Travail demandé:
**1.** Reformulez sous forme de liste le paragraphe du texte sur les pensions qui commence par « Plusieurs éléments sont à l'origine », en conservant ses faits principaux.
**2.** Modifiez le passage du texte sur les pensions qui part de « Un des grands » et se poursuit jusqu'à « pour les femmes. », en remplaçant « Livre vert » par « rapport ».
**3.** Poursuivez le texte sur les écarts de pension entre hommes et femmes à la suite de sa dernière phrase.

Document source:
Un des grands manques de cet inventaire, et que les questions retenues n'abordent malheureusement pas, est la dimension du « genre », pourtant essentielle dans ce débat.
En divers endroits, le Livre vert met pourtant en exergue certaines différences importantes qui existent entre les pensions octroyées aux hommes et celles octroyées aux femmes. Citons à titre d'exemple, au niveau de la pension légale, que:
— pour les couples mariés bénéficiant de deux pensions, on constate une pension de 948 euros pour l'époux et de 639 euros pour l'épouse;
— pour les personnes isolées, les pensions s'élèvent en moyenne à 1 003 euros pour les hommes et à 693 euros pour les femmes en cas du seul bénéfice de pension de retraite;
— pour les pensions mixtes salariés/indépendants, le niveau moyen s'établit à 1 013 euros pour les hommes et 859 euros pour les femmes.
Plusieurs éléments sont à l'origine de ces différences, notamment les différences salariales qui persistent entre hommes et femmes, mais également une moindre disponibilité des femmes, souvent subie, sur le marché de l'emploi (nombre de femmes, et en particulier de jeunes mamans, optent en effet pour des emplois à temps partiel ou pour des interruptions de carrière pour des raisons familiales qui ne sont pas toujours assimilées à du travail lors du calcul de la pension légale).

Données fournies:
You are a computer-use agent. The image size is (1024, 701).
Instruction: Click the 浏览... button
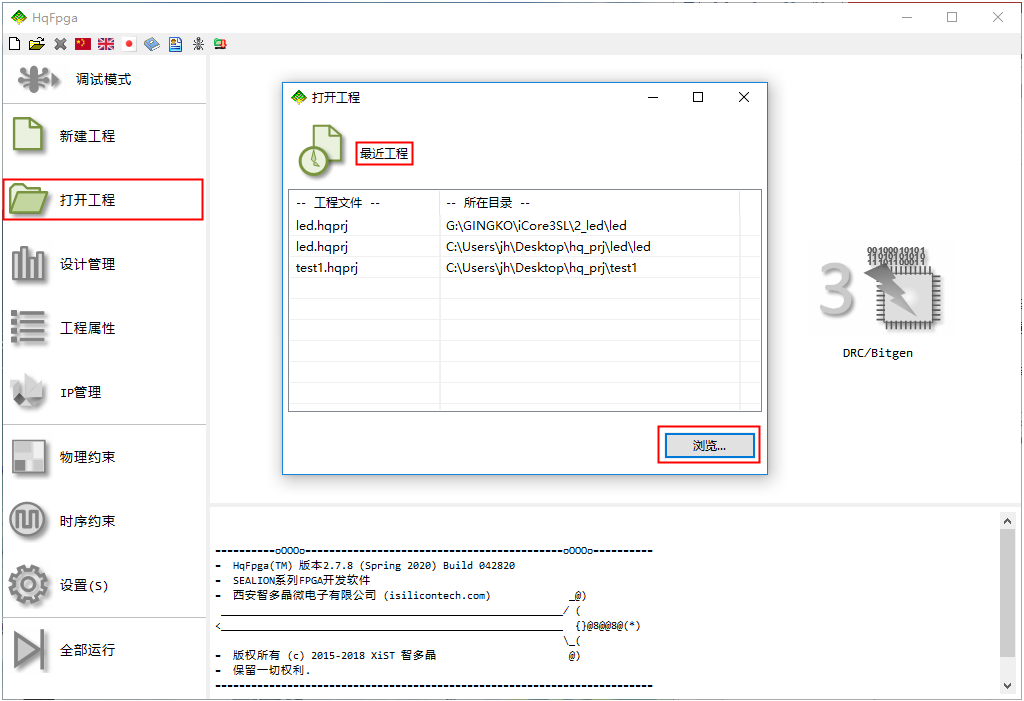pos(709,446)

* * *

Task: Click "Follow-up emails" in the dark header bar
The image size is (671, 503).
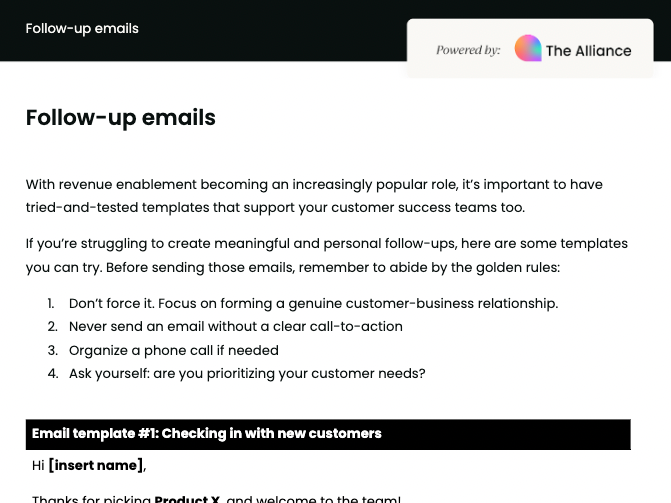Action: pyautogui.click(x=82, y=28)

Réponses attendues:
**1.**
- Les écarts de pension entre hommes et femmes ont plusieurs causes.
- Les différences salariales entre hommes et femmes persistent.
- Les femmes sont moins disponibles sur le marché de l'emploi, souvent malgré elles.
- De nombreuses femmes, en particulier de jeunes mamans, choisissent un temps partiel ou des interruptions de carrière pour des raisons familiales.
- Ces périodes ne sont pas toujours assimilées à du travail dans le calcul de la pension légale.

**2.**
Un des grands manques de cet inventaire, et que les questions retenues n'abordent malheureusement pas, est la dimension du « genre », pourtant essentielle dans ce débat.
En divers endroits, le rapport met pourtant en exergue certaines différences importantes qui existent entre les pensions octroyées aux hommes et celles octroyées aux femmes. Citons à titre d'exemple, au niveau de la pension légale, que:
— pour les couples mariés bénéficiant de deux pensions, on constate une pension de 948 euros pour l'époux et de 639 euros pour l'épouse;
— pour les personnes isolées, les pensions s'élèvent en moyenne à 1 003 euros pour les hommes et à 693 euros pour les femmes en cas du seul bénéfice de pension de retraite;
— pour les pensions mixtes salariés/indépendants, le niveau moyen s'établit à 1 013 euros pour les hommes et 859 euros pour les femmes.

**3.**
Au niveau de la pension complémentaire, dite du deuxième pilier, le Livre vert note aussi des différences marquées. Les apports du deuxième pilier ne bénéficient ainsi qu'à la moitié des hommes environ et à seulement moins d'un tiers des femmes salariées. Par ailleurs, plus le revenu du premier pilier de pension est élevé, plus la proportion de retraités ayant accès au deuxième pilier augmente (ce qui montre que le deuxième pilier de pension tel qu'il fonctionne actuellement accentue les inégalités). Or, seul un groupe limité de femmes retraitées appartient aux catégories de revenus les plus élevées, ce qui explique le faible niveau d'accès de celles-ci au deuxième pilier. En outre, les montants octroyés dans le cadre de ce deuxième pilier sont plus faibles pour les (trop peu nombreuses) femmes qui en bénéficient que pour les hommes.
Si le Livre vert pointe donc ici et là des éléments inquiétants en matière d'analyse genrée et donc d'inégalités de fait, il ne prend pourtant pas la peine d'y consacrer un chapitre à part entière et de poser des questions sur le sujet. C'est d'autant plus dommageable que ce sont ces questions qui sont censées encadrer les débats des mois à venir.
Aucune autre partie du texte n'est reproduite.